Let \( F(x)=f\left(x^{5}\right) \) and \( G(x)=(f(x))^{5} \) You also know that \( a^{4}=7, f(a)=3, f^{\prime}(a)=6, f^{\prime}\left(a^{5}\right)=8 \) Then \( F^{\prime}(a)=\square \) and \( G^{\prime}(a)= \)

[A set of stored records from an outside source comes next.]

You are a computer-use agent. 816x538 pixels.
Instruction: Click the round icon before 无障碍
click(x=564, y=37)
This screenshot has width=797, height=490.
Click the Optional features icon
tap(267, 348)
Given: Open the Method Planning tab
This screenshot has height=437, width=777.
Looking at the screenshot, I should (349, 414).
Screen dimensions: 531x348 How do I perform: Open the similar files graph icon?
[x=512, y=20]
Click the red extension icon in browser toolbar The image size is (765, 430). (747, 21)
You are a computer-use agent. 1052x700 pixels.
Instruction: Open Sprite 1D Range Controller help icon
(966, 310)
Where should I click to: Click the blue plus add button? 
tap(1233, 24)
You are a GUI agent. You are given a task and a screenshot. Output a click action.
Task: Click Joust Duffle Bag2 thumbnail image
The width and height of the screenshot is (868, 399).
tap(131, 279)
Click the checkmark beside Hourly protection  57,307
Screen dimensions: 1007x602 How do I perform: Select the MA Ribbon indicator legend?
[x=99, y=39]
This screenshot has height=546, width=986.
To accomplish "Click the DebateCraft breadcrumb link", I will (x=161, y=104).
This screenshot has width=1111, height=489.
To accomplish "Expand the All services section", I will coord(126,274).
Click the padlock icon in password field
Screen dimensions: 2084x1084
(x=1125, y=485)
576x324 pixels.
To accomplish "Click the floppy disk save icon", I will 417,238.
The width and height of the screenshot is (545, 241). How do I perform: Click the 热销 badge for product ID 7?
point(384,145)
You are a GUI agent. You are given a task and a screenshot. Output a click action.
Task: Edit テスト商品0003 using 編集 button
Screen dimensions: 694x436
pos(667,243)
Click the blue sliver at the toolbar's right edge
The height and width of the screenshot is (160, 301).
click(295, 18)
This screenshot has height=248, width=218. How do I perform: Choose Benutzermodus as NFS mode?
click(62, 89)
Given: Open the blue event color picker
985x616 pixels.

To find \( F^{\prime}(a) \), we use the chain rule on \( F(x) = f(x^5) \): \[ F^{\prime}(x) = f^{\prime}(x^5) \cdot \frac{d}{dx}(x^5) = f^{\prime}(x^5) \cdot 5x^4. \] Now, substituting \( x = a \): \[ F^{\prime}(a) = f^{\prime}(a^5) \cdot 5a^4. \] Given \( a^4 = 7 \), \( f^{\prime}(a^5) = 8 \): \[ F^{\prime}(a) = 8 \cdot 5 \cdot 7 = 280. \] For \( G^{\prime}(a) \), we apply the chain and product rules on \( G(x) = (f(x))^5 \): \[ G^{\prime}(x) = 5(f(x))^4 \cdot f^{\prime}(x). \] Substituting \( x = a \): \[ G^{\prime}(a) = 5(f(a))^4 \cdot f^{\prime}(a). \] Given \( f(a) = 3 \) and \( f^{\prime}(a) = 6 \): \[ G^{\prime}(a) = 5(3)^4 \cdot 6 = 5 \cdot 81 \cdot 6 = 2430. \] So, \( F^{\prime}(a) = 280 \) and \( G^{\prime}(a) = 2430 \).